民間伝承における近親相姦 – Wikipedia

民間伝承における近親相姦(みんかんでんしょうにおけるきんしんそうかん)とは、民間伝承において扱われる近親相姦のことである。世界中の様々な地域において近親相姦のテーマが扱われる。

近親相姦を扱った民衆本や聖徒伝、文学作品は古代だけでなくキリスト教中世においても数多く見られる[1]
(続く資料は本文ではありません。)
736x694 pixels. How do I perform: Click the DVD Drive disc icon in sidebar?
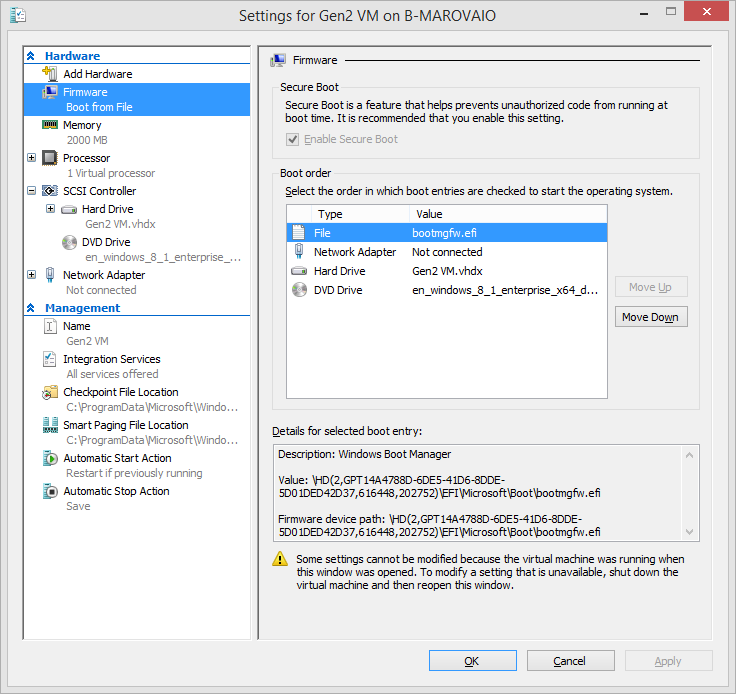tap(69, 242)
北東シベリア地域においては兄妹の結婚によって民族が始まったとする兄妹始祖神話が多く見られるが、兄妹(姉弟)で近親相姦をするということについて忌避のモチーフが見られる伝承だけではなく、近親相姦忌避の観念が表出されない伝承が少なからずある。近親相姦忌避は特に神々の系譜を物語る伝承において希薄である一方、兄妹相姦をしながら近親相姦を忌避しようとする観念と強く関連している兄妹婚伝承においては、神々の系譜ではなく人間の氏族や民族などの起源を説く伝承に多い。そういった伝承は、近親相姦を行ったという現実とインセスト・タブーの狭間で、その葛藤にどう折り合いをつけるかという努力が内容の要となっている。例えば、ユカギルの伝承では、両親が死亡した兄妹が自分たちの欲求に基づいて近親相姦を行おうとした所、神が現れ、二人の行為を咎めようとするが、兄は弓を取って10日間神と戦い、11日目に神を殺害して妹と近親相姦をした。その兄妹相姦から数人の子供が生まれ、そこから一族が始まった。また、近親婚が当事者にとって心理的葛藤を経ないで実現された場合には、動物によってその事実が知らされる一類型があるなど、兄妹始祖神話は多様な内容を持っている。

ケルト[編集]

ヘブライ[編集]

中国[編集]

  • 伏羲と女媧が兄妹でありながら性交している図像が古代中国には多くあり、唐代末期には既にこの兄妹夫婦伝承が庶民の間で語り継がれていた[6]

沖縄[編集]

  • 八重山列島の神話では、島で人々が平和に暮らしていたところ、突如油雨が降り注ぎ、島の生き物は尽く死滅した。洞窟に隠れてただ二人だけ生き残った兄妹が夫婦になり、子供が産まれるが、その子はボーズという魚のような子だった。そのような子が産まれるのは土地柄がよくないからだと思い、各所を転々として、ようやく人間らしい子供が産まれた[7]
  • イザナギとイザナミからヒルコが産まれた神話についても、以上のような説話の変形ではないかとの説もある。

アフリカ[編集]

  • コートジボワールでは、エケンデバという蜘蛛がその娘と近親相姦を行ったという伝承を伝えている[8]

フィンランド[編集]

  • トゥイレゥイネンやクッレルヴォは、実の妹と近親相姦した[9]

インドネシア[編集]

  • ライジュア島の西端、コロラエ村の森に、島民の祖である兄妹夫婦ミハガラとアルガラと二人の十二人の息子と娘が住んでいた。次男のハウミハと次女のバボミハも兄妹で結婚し、娘二人を儲けた。四男のイエミハと長女のカヒミハも兄妹婚をしている。サブ島の神話では以上の兄妹婚以外の事例も合わせて10組の兄妹婚が語られている。また、ライジュア島やサブ島では沖縄のおなり神のように、姉妹がその兄弟を霊的に守護するという信仰があり、兄(弟)が危険な場所に旅立つ時にはその妹(姉)は手ずから織ったイカットという布を兄弟に贈る。ライジュアのおなり神信仰はバンニケドとその弟マジャの姉弟がモデルとされており、また、一部ではバンニケドとマジャが姉弟でありながら夫婦であったという説が根強く残っている。